**Challenges:**
**a.** Retype a passage from the Nahr el-Bared report, beginning at the words "U.N. relief officials" and stopping after the words "Fatah Islam fighters.".
**b.** In the Nahr el-Bared report, shorten the paragraph that opens "Refugees from Nahr el-Bared were seen raising" while keeping its main facts.
**c.** From the Nahr el-Bared report, list every white item that the fleeing refugees are described as waving or raising.

═══ Page extract ═══

Thousands Of Refugees Flee Lebanon Camp

Palestinians flee the Palestinian refugee camp of Nahr el-Bared in the north city of Tripoli, Lebanon, Tuesday, May 22, 2007. Thousands of people fled from the area late Tuesday during a lull in the fighting in the third straight day of clashes between Lebanese troops and Islamic militants holed up in a north Lebanon refugee camp, Associated Press reporters at the scene said.
AP Photo/Nasser Nasser
Thousands of people fled a crowded refugee camp Tuesday night during a lull in three straight days of clashes between Lebanese troops and Islamic militants holed up inside, Associated Press reporters at the scene said.

AP Television News video from the Nahr el-Bared refugee camp showed women clutching children and piling up in pickup trucks, some waving white flags, as they tried to leave the partially destroyed camp.

Others fled on foot, and ambulances could be seen evacuating the wounded.

U.N. relief officials in another camp located a few miles to the south of Tripoli said they expected 10,000 Palestinian refugees from Nahr el-Bared to arrive through the night.

Refugees from Nahr el-Bared were seen raising white towels from windows and even waving white plastic bags. Boys carried babies, and a young boy and a woman helped an elderly woman, hurriedly walking on the side of the road as cars sped past carrying more refugees.

Many of the packed cars driving out had their windows blasted from the fighting.

Earlier, a U.N. convoy carrying relief supplies was hit during the fighting between the Lebanese troops and the Fatah Islam fighters.

The Lebanese army initially stopped the convoy of six trucks from the U.N. Relief and Works Agency, which aids Palestinians, from entering the camp. The convoy was later allowed in during a brief cease-fire.

But two pickup trucks and a water tanker got caught between the lines of the two sides and were hit as they entered the camp, said an UNRWA official, speaking to The Associated Press by telephone from the entrance of the camp.

═══ Material provided ═══

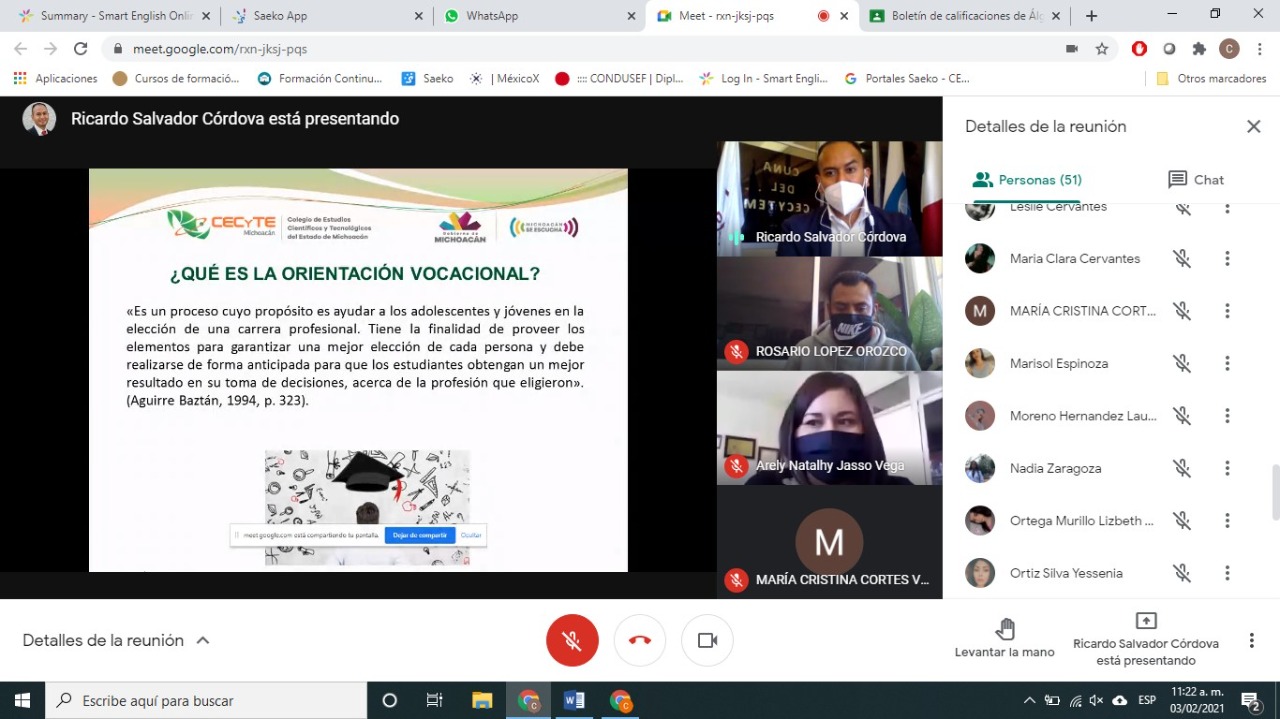
Task: Show hidden system tray icons chevron
Action: (x=1028, y=700)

═══

**Per-task answers:**
**a.**
U.N. relief officials in another camp located a few miles to the south of Tripoli said they expected 10,000 Palestinian refugees from Nahr el-Bared to arrive through the night.

Refugees from Nahr el-Bared were seen raising white towels from windows and even waving white plastic bags. Boys carried babies, and a young boy and a woman helped an elderly woman, hurriedly walking on the side of the road as cars sped past carrying more refugees.

Many of the packed cars driving out had their windows blasted from the fighting.

Earlier, a U.N. convoy carrying relief supplies was hit during the fighting between the Lebanese troops and the Fatah Islam fighters.

**b.** Fleeing refugees raised white towels from windows and waved white plastic bags. Boys carried babies, and a young boy and a woman helped an elderly woman along the roadside as cars full of refugees sped past.

**c.**
- White flags
- White towels
- White plastic bags